Spammers Trying To Regain Control Over Cut Off Spam Bots
from the the-battle-is-on dept
Last week, there was a lot of attention over the shutdown of McColo, a hosting company that was apparently used by a huge number of spammers to control some of the largest zombie botnets out there. While we were initially skeptical of just how big an impact this had (the press and some antispammers have “cried wolf” way too many times in the past on the impact of shutting down certain spam operations), the evidence in the days that followed suggested, indeed, that an awful lot of the world’s spam was controlled via McColo. The Washington Post, which kicked off the shutdown by presenting evidence of McColo’s spam connections to its upstream providers, is now digging deeper into how the whole operation worked.
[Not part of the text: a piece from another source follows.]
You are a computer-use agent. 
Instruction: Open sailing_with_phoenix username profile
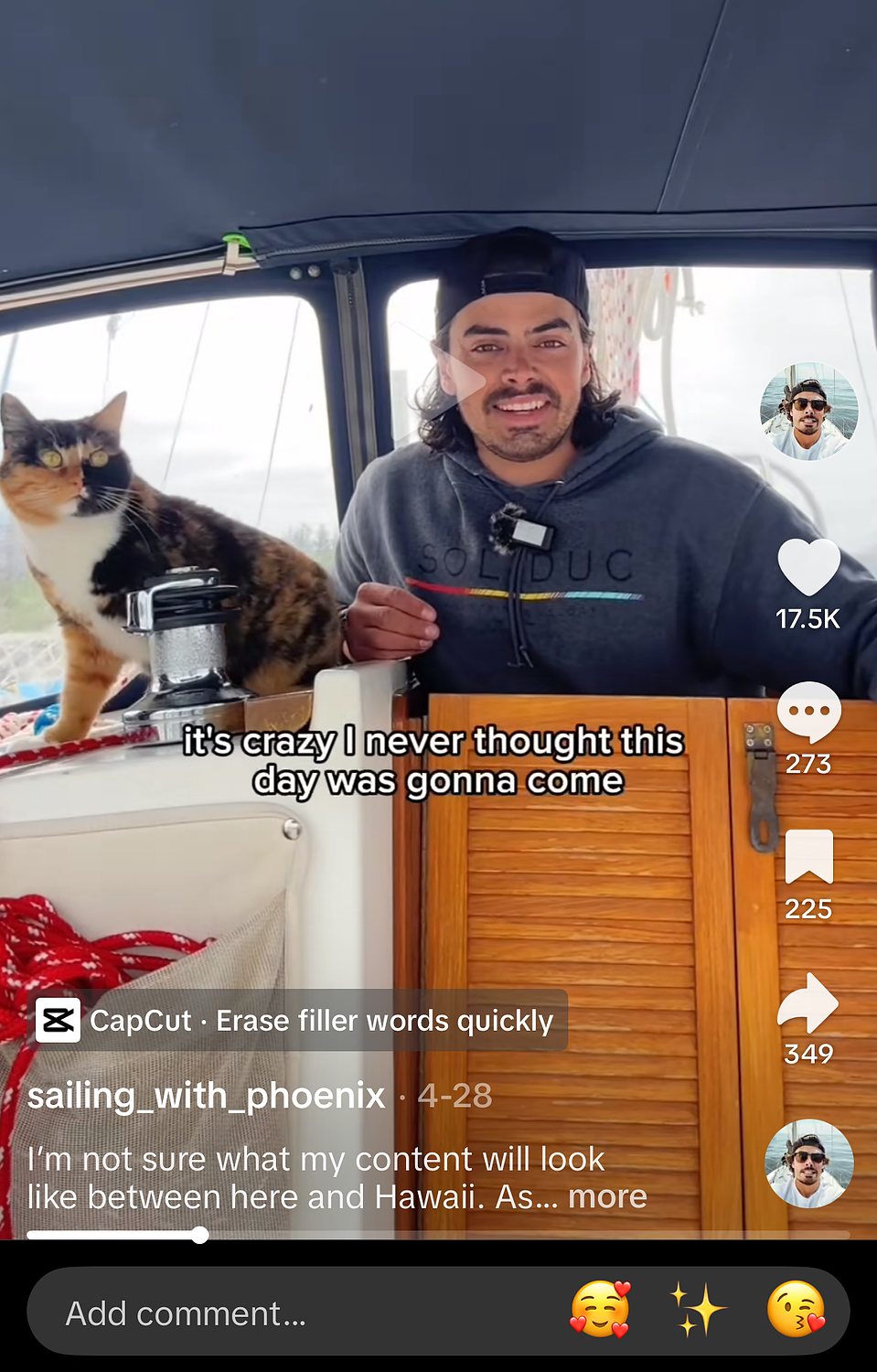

Burying the lede a bit, the article notes that McColo actually came back online briefly this past weekend, and apparently spammers very quickly worked to transfer data to Russian servers while trying to update various botnets to take commands from those servers, rather than the cut off McColo servers. There’s some speculation that McColo tried to time the reconnect to weekend hours when most working stiffs wouldn’t notice. However, Swedish telco TeliaSonera, who provided the connection (thanks to an old agreement the two firms had) pulled the plug within hours of being notified.
It’s also worth noting that McColo hasn’t made any public statements since this whole situation came about, which certainly raises questions about how much the folks who ran the company knew about how their network was being used. Even though it sounds like spammers may not have been able to regain full control over their botnets, it seems likely that they did regain some control, and spam levels are likely to get back to where they were in rather short order.